Your daily mission, should you decide to accept it, is to make money each day, or barring this, at least not lose much. In normal markets, you should take normal profits. In those unusual markets which occur rarely, you need to go for abnormal profits. This is one of the key’s to success. You must always limit losses on trades which are not going according to plan.

This takes will power and is as essential a quality as having plenty of money. In fact, it is more important than having plenty of money. Money is not to hold on with, this is for the sheep and you don’t want to be sheared. If big risks are required, don’t take that trade. Wait for an opportunity where you place a tighter stop.

The way Livermore used to trade was to look for opportunities where he could enter very close to his risk point. In this way his risk per trade was small in relation to the profit potential.

If you do not have the will power to take the loss when your risk point is hit during the trading session, then you must use stop loss orders. Place the stop at the same time you place the trade. You probably heard stories about the floor traders ‘running the stops’, but I assure you, in the good trades, the majority of the time you will not be stopped out. This happens with the bad ones.

Personally, I have a trading plan laid out the night before. I generally know what I will do if the market acts the way I anticipate it should, and just as important what I’ll do if it doesn’t. It is a guide, not written in stone, and somewhat flexible. However, if a market is not acting ‘right’ according to my plan, I know it is time to take action, either to take the profit if available, or cut the loss if not. Generally, I’ve found when I try to ‘fudge’ the plan I get my head handed to me. Not always, (and this why it’s hard to follow plans many times) but enough to know the plan is smarter than I am in the heat of the battle.

When it’s not going right, when in doubt get out. If you have a compass in the middle of the desert, and the oasis is north, don’t get fooled into following the mirage to the west. There is nothing better than getting out quickly when you’re wrong!

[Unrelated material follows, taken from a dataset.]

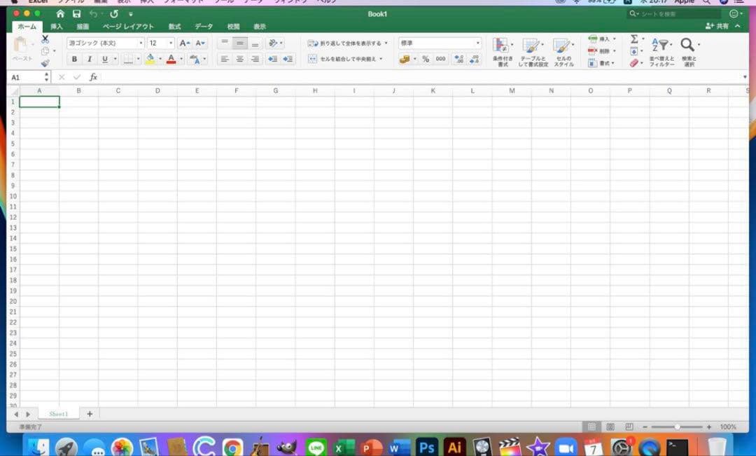The height and width of the screenshot is (456, 756).
Task: Toggle Bold formatting
Action: click(74, 59)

…Be aggressive when taking profits and/or cutting losses if there is a good reason to do so. A good trader will act without hesitation. When something is not right, he will liquidate early to save cash and worry. Never think too much. Just do it! And, don’t limit your price—go at the market! Many times a market will give you one optimal opportunity to act and that’s it—go with it. As Gann would say, the way to benefit through tuition is to act immediately!

† No regrets. When you liquidate a trade based on sound reasoning, never regret your decision. Go on, and if it was a mistake to get out, just learn from it. We all make them. Don’t ‘beat yourself up! You will lose your perspective and become too cautious in the future. How do you do this unemotionally? Try not to think about the price you entered. This is irrelevant. If the market isn’t acting right, don’t try to ‘get out at break even after commissions’. This can get very expensive.



‡ Money management is the key. Think about this daily. You do not necessarily need a high win to loss ratio, but your average win must be higher than your average loss if you want to succeed. To do this, there must be (at least some) ‘big hits’. Some trades you will need to maximize. You need these big wins to offset the inevitable numerous (and hopefully small) losses which are going to happen.

I’ve found by being able to just cut losses early, by even a small incremental amount per trade, say $100, this can make a major difference to the bottom line. This takes decisiveness, so be decisive if trade is not acting right. Waiting a ‘few more ticks’ is generally not a recipe for success.

One more point; it is bad practice to cancel or extend a stop loss order. You should never do this. My experience has been that 99 times out of 100 canceling a stop is the wrong thing to do. It’s OK to cancel a profit taking order at times, but the sooner a loss is stopped the better.

When you get out of a bad position quickly, and with a minimum of trauma, not only is your capital base maintained, but your judgment will improve. Without a well-defined risk point, there’s no judgment, what it’s called is hope.